═══ PROVIDED DATA ═══
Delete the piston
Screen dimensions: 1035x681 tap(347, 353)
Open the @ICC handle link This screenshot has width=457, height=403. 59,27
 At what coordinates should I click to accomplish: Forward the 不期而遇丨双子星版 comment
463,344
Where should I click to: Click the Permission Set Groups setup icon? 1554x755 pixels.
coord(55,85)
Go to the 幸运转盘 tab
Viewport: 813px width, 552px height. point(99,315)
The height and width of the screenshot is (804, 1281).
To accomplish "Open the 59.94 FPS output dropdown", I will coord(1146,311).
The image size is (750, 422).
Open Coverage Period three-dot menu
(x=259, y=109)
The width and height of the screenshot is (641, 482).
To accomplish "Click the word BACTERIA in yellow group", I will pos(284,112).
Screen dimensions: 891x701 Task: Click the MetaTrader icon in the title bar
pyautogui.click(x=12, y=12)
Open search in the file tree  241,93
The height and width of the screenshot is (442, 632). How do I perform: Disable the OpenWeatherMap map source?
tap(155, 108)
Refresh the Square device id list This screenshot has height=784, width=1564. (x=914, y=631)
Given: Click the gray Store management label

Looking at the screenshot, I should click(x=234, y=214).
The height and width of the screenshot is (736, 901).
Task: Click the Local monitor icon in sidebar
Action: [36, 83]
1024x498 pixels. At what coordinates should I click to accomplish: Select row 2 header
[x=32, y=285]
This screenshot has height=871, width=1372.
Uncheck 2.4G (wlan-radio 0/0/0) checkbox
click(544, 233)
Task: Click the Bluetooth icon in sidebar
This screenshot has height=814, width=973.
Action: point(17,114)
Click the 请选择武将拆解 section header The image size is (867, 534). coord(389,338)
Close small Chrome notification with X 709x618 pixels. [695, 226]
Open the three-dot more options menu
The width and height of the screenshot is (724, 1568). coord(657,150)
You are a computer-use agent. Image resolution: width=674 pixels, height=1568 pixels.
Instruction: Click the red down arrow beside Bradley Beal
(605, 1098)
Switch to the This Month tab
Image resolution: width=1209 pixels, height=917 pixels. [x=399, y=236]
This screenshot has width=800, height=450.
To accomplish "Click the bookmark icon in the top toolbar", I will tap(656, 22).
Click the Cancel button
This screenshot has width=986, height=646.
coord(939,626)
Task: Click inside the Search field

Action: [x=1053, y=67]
═══
*ABOUT THIS EXERCISE*
Only one stretch of the data above is needed. Restate it word for word, from the line containing "The height and width of the screenshot is (804, 1281)." through the line containing "Refresh the Square", both ends included.

*RESPONSE*
The height and width of the screenshot is (804, 1281).
To accomplish "Open the 59.94 FPS output dropdown", I will coord(1146,311).
The image size is (750, 422).
Open Coverage Period three-dot menu
(x=259, y=109)
The width and height of the screenshot is (641, 482).
To accomplish "Click the word BACTERIA in yellow group", I will pos(284,112).
Screen dimensions: 891x701 Task: Click the MetaTrader icon in the title bar
pyautogui.click(x=12, y=12)
Open search in the file tree  241,93
The height and width of the screenshot is (442, 632). How do I perform: Disable the OpenWeatherMap map source?
tap(155, 108)
Refresh the Square device id list This screenshot has height=784, width=1564. (x=914, y=631)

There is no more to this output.